As the subsea effort to permanently plug the blown out Macondo oil well in the Gulf of Mexico draws to a close this week, the man who has been the government’s point person for the oil spill response effort said he also is preparing for the completion of his duties.
Retired Coast Guard Adm. Thad Allen, who was named national incident commander on May 1, will step down from that job on Oct. 1, barring any major disruptions in the response effort. Many of Allen’s duties will fall to Coast Guard Rear Adm. Paul Zukunft, who has been working with Allen and concentrating on the surface response.
The transition will follow the final steps to kill the once-gushing Macondo well, as well as the release of a report from Navy Secretary Ray Mabus, who was appointed by President Barack Obama to develop an oil spill recovery plan for the Gulf Coast. Allen said the Mabus report is expected next week.
“The need for a national incident commander is going to go away as we stand up a long term recovery organization,” Allen said.
Reflecting on his time as the government’s point person for spill response, Allen said one of the greatest lessons he learned is that responding to this type of crisis requires coordination among federal, state and local officials.
“While this response was challenging and it was extraordinary and it was unprecedented . . . we’d be adding a crime to a crime if we didn’t try to learn from this and change some things,” Allen said. “I think we’re in a good place with the parish presidents. We’ve come a long way. It would be nice to start that way.”
Allen suffered harsh criticism from parish leaders in Louisiana who have said they were locked out of early meetings about spill response. Were he to do it again, bringing those leaders to the table early on would be a priority, Allen said.”What you really want to do is create unity of effort,” Allen said.
Allen officially retired from the Coast Guard June 30, but agreed to continue leading the response effort as an employee of the Department of Homeland Security. He said he plans to officially begin his retirement in October with “a lot of thinking, talking and writing.” Also on the agenda are a delayed trip to Ireland with his wife and building a house, Allen said.
When Allen leaves his post the size and mission of the response effort will change. The Coast Guard-led response operation will shrink from the 2,400-person operation of a month ago, to about 550 people, Zukunft said. The offices in Houma and Mobile will be shuttered and everything will be consolidated to the Unified Area Command’s headquarter at 1250 Poydras Street. An additional floor has been leased in the building to accommodate workers from the offices that will close, bringing the total to three floors.

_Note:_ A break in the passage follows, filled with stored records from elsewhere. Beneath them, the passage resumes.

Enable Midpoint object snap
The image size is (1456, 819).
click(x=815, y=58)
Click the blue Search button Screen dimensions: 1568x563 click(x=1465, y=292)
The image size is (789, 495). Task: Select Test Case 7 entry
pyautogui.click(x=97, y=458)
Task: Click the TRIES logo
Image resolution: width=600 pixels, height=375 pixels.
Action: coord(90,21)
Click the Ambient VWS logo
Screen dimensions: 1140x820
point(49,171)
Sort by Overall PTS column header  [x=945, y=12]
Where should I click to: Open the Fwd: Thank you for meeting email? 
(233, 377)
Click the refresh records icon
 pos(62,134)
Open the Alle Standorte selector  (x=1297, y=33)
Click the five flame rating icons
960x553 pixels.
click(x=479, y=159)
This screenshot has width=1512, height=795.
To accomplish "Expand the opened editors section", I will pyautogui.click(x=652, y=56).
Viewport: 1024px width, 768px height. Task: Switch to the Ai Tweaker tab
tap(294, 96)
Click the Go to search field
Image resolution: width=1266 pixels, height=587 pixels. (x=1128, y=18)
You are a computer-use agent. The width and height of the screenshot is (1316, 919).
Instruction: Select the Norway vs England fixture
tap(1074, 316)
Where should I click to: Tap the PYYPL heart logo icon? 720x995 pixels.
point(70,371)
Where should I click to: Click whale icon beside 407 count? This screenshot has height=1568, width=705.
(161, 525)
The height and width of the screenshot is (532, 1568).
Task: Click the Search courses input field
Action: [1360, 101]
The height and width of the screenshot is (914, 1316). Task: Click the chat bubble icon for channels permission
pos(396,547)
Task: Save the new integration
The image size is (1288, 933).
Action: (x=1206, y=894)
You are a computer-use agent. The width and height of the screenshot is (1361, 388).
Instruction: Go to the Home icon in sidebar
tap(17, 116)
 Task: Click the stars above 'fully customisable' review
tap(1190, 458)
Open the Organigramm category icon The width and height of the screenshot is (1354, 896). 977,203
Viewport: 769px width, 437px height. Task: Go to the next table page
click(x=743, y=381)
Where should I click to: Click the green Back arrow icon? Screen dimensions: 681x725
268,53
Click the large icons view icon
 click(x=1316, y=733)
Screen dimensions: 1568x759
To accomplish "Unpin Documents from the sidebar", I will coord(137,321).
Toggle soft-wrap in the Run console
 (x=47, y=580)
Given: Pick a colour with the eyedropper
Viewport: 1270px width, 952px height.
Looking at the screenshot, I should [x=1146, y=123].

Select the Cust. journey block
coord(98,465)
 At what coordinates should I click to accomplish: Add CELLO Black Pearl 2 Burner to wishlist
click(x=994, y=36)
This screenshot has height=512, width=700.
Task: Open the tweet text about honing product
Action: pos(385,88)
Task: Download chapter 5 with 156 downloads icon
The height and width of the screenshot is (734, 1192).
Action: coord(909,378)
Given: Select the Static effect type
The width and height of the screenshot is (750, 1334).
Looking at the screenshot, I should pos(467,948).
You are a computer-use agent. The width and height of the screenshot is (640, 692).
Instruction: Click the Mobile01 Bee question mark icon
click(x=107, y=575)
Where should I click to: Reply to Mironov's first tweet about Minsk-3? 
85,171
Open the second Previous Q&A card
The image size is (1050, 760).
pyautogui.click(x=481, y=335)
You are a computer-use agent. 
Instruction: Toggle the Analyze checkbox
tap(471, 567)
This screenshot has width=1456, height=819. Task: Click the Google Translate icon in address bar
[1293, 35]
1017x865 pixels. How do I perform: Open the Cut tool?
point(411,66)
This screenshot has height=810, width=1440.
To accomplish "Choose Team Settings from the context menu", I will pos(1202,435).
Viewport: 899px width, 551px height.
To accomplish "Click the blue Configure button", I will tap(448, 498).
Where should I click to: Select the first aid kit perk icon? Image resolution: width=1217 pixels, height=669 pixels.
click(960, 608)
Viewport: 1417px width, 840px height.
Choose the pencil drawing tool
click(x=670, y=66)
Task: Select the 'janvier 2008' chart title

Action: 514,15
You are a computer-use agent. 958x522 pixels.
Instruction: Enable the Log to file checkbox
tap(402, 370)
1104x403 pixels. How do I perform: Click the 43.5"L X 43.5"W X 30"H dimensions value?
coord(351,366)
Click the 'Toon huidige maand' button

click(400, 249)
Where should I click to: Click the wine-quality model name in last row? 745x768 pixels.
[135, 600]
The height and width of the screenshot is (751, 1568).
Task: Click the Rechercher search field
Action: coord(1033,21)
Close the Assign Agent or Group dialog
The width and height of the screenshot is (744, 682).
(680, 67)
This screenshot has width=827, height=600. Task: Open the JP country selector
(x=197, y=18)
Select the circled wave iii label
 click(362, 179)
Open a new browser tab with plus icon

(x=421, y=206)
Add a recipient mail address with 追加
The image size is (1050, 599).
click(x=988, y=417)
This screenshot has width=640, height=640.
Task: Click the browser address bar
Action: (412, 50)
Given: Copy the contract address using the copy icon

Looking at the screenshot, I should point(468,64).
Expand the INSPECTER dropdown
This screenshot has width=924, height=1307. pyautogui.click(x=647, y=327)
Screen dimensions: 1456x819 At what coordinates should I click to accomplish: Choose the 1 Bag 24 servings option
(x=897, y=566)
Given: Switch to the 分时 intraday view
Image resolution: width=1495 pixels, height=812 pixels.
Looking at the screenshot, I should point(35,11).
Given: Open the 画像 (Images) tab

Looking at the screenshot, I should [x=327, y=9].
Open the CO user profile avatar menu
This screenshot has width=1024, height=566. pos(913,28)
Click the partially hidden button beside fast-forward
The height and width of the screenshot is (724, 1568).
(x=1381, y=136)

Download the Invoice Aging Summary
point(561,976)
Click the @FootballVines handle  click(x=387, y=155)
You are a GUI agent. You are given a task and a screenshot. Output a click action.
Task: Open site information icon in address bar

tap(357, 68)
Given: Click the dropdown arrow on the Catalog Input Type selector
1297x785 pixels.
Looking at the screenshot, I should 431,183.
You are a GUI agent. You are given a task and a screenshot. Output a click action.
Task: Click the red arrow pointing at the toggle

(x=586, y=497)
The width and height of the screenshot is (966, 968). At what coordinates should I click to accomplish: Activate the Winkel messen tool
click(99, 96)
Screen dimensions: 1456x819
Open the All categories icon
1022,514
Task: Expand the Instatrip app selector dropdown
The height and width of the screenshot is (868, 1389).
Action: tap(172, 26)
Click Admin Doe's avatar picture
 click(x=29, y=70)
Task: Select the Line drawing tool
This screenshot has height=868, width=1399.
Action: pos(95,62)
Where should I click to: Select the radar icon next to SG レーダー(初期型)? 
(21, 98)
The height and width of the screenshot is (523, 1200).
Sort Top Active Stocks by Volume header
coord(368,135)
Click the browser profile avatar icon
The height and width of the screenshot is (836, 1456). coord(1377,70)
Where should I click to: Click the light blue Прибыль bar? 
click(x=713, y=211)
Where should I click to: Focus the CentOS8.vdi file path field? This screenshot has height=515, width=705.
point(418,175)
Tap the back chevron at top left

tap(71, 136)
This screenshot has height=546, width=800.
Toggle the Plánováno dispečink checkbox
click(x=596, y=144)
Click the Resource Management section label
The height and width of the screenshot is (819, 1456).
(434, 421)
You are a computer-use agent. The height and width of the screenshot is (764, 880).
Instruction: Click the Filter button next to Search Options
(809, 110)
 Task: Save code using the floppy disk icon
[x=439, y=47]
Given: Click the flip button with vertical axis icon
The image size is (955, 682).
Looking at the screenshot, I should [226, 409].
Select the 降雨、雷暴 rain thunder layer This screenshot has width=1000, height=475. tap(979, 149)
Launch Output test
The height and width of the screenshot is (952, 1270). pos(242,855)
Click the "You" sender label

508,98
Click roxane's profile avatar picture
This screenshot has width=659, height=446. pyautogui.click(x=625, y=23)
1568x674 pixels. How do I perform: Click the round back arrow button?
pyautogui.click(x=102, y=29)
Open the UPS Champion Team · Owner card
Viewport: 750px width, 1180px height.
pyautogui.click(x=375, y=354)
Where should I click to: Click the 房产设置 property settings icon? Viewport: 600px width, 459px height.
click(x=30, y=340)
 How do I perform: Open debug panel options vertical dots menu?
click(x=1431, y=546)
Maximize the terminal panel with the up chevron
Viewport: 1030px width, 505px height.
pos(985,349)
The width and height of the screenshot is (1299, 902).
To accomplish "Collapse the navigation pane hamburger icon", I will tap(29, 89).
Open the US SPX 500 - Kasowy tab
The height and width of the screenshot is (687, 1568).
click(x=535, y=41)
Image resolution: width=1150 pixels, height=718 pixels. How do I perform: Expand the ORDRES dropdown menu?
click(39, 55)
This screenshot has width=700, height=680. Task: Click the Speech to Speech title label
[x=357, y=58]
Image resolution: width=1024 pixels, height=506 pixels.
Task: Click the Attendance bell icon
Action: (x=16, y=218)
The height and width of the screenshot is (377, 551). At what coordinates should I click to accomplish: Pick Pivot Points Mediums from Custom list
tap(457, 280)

How long the command center will remain operational and how long it will be staffed at that level are unknowns, Allen said.
“We really don’t put it on a timeline,” Allen said. “It’s really conditions-based. It’ll be a series of phases, where the final phase (will come when) there’s not a thing more we can do.”
The main focus of the office after the transition and under Zukunft will be on cleaning oil from areas along the Gulf Coast where it remains, including nine environmentally sensitive marsh areas in Louisiana, Zukunft said. That job will extend “well into November.”
The work will also include a “very aggressive” effort to recover, decontaminate and move boom to storage areas in higher ground so that it can be redeployed if needed. The amount of boom in the water has been reduced from about 3.5 million feet at the height of the spill to just 800,000, Zukunft said. The work could conclude sometime around the end of Hurricane season.
When those jobs are complete, there could be little work for the response team beyond responding to the occasional appearance of oil on shore, Allen said. Other duties, that had fallen to the Unified Area Command during the height of the response period, such as seafood safety, behavioral health and community outreach, will instead return to the the purview of government agencies that would normally attend to those issues, Allen said.
“Ultimately, at some point, if we’re just waiting to respond to oil, we will return the duty to the local Coast Guard,” Allen said. “When we’re all done, there may still be oil in the marshes but there will be nothing more we can do without damaging the marshes.”